Let $\Delta$ be a simplicial complex.
$$\operatorname{lk}\Delta(F ) = \{H \in \Delta \mid H \cap F = \emptyset~ \& ~H \cup F \in ∆\},$$
$\operatorname{del} \Delta(F ) = \{H \in \Delta \mid H \cap F = \emptyset\}$.
Let $\Delta$ be a simplicial complex on the vertex set $V = \{x _1 ,\ldots,x _n \}$. Then $\Delta$ is vertex decomposable if either:
- The only facet of $\Delta$ is $\{x _1,\ldots,x_n\}$, i.e., $\Delta$ is a simplex, or $\Delta = \emptyset.$
- There exists an $x \in V$ such that $\operatorname{del} \Delta (x)$ and $\operatorname{lk} \Delta (x)$ are vertex decomposable, and such that every facet of $\operatorname{del} \Delta (x)$ is a facet of $\Delta$.
What does $\operatorname{del} \Delta (x)$ and $\operatorname{lk} \Delta (x)$ mean by vertex decomposable ?
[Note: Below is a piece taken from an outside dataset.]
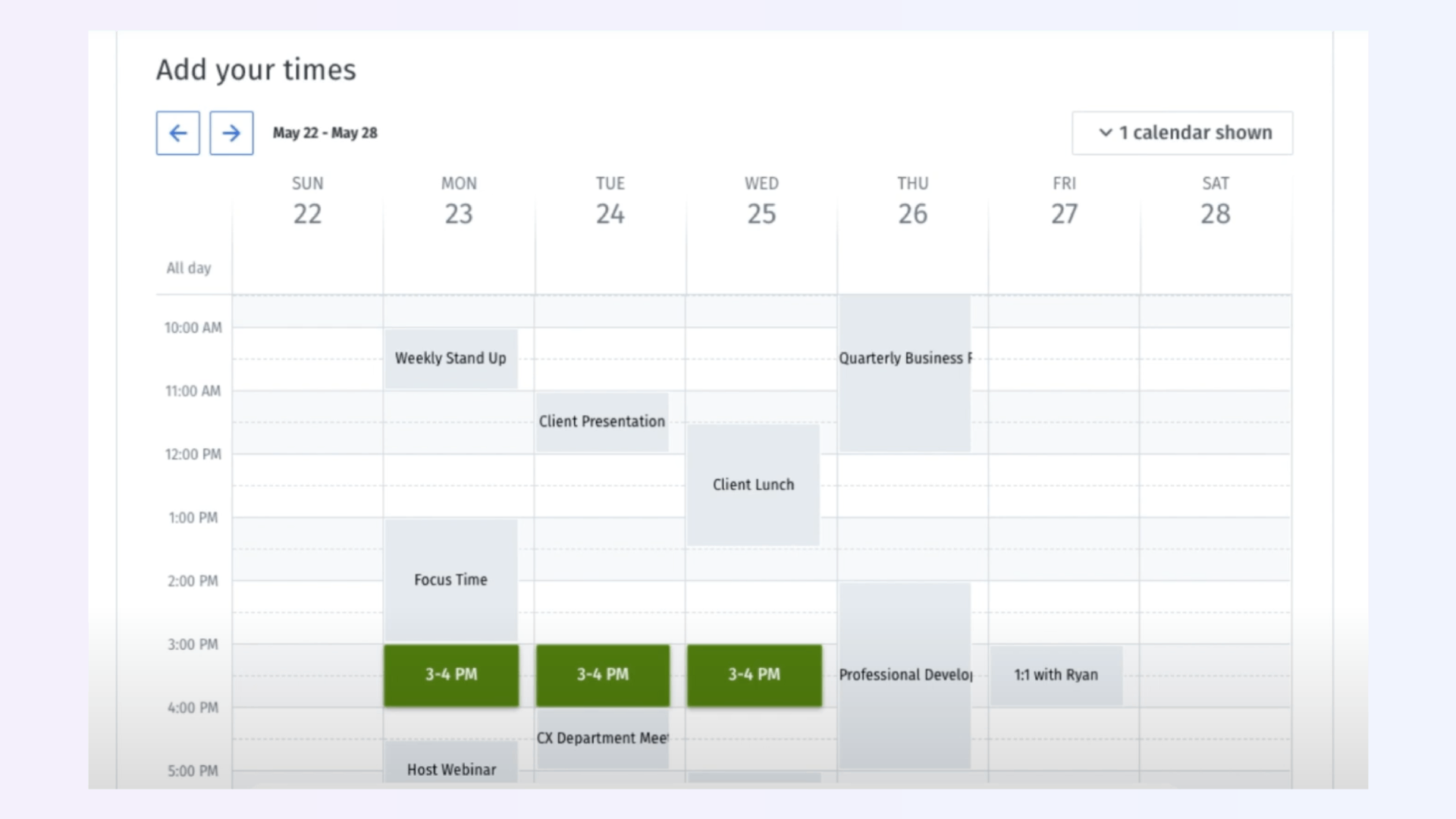Click the Client Presentation event block
Image resolution: width=1456 pixels, height=819 pixels.
(602, 422)
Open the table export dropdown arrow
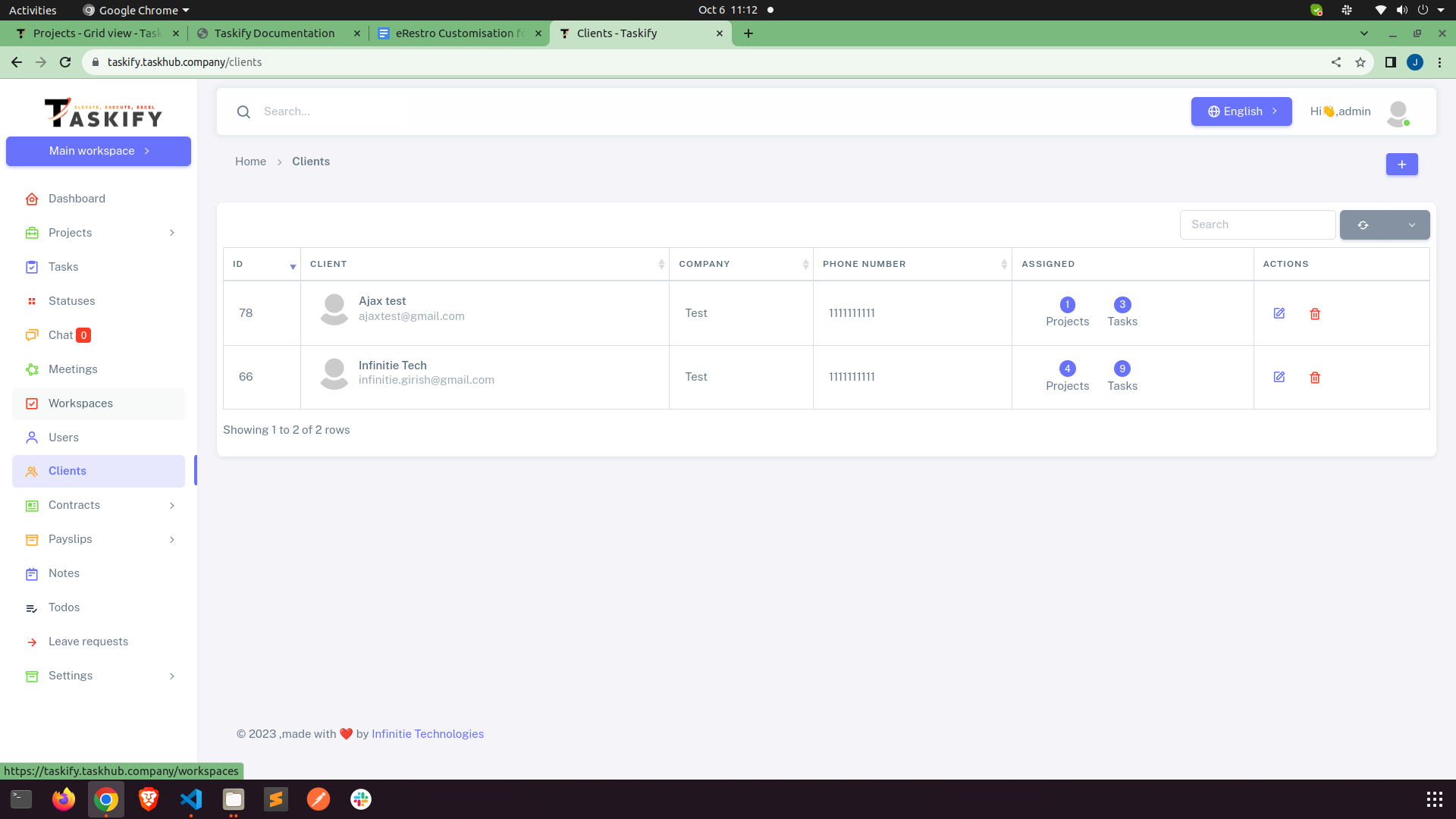The height and width of the screenshot is (819, 1456). tap(1412, 224)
Give some non trivial examples.
The definition is by induction on $n$, the number of vertices of $\Delta$. The simplicial complexes $\operatorname{del}_\Delta(x)$ and $\operatorname{lk}_\Delta(x)$ have fewer than $n$ vertices (because they do not contain $x$), so by induction it is already defined what it means for them to be vertex-decomposable.
Let's look at a couple examples. Suppose $V=\{a,b,c,d,e\}$ and $\Delta$ is generated by $\{a,b\}$, $\{b,c,d\}$, and $\{c,d,e\}$. Since $\Delta$ is neither empty nor a simplex, for $\Delta$ to be vertex-decomposable we have to find a vertex $x$ which satisfies (2). Let's try $x=a$. We see that $\operatorname{lk}_\Delta(a)$ is just $b$, and $\operatorname{del}_\Delta(x)$ is generated by $\{b,c,d\}$ and $\{c,d,e\}$. Since $\operatorname{lk}_\Delta(a)$ is a simplex, it is vertex-decomposable by criterion (1). It is also clear that every facet of $\operatorname{del}_\Delta(a)$ is a facet of $\Delta$. So the only question is whether $\operatorname{del}_\Delta(a)$ is vertex-decomposable.
To test this, let's write $E=\operatorname{del}_\Delta(a)$. Since $E$ is not a simplex or empty, the only way for it to be vertex-decomposible is criterion (2). Let's try taking the vertex $x=b$. Then $\operatorname{lk}_E(b)$ is the edge on $c$ and $d$ and $\operatorname{del}_E(b)$ is the $2$-simplex on $c$, $d$, and $e$. Both of these are simplices, so they are vertex-decomposable by criterion (1). Also, every facet of $\operatorname{del}_E(b)$ is a facet of $E$.
Thus $E$ satisfies criterion (2) with $x=b$, and hence is vertex-decomposable. That is, $\operatorname{del}_\Delta(a)$ is vertex-decomposable, so $\Delta$ satisfies criterion (2) with $x=a$. Thus $\Delta$ is vertex-decomposable.
Now consider $V=\{a,b,c,d,e\}$ and let $\Delta$ be generated by $\{a,b,c\}$ and $\{c,d,e\}$. Since $\Delta$ is not a simplex or empty, it does not satisfy (1). Furthermore, you can check that for each $x\in V$, $\operatorname{del}_\Delta(x)$ has a facet which is not a facet of $\Delta$. Thus $\Delta$ cannot satisfy (2) for any $x$, and so it is not vertex-decomposable.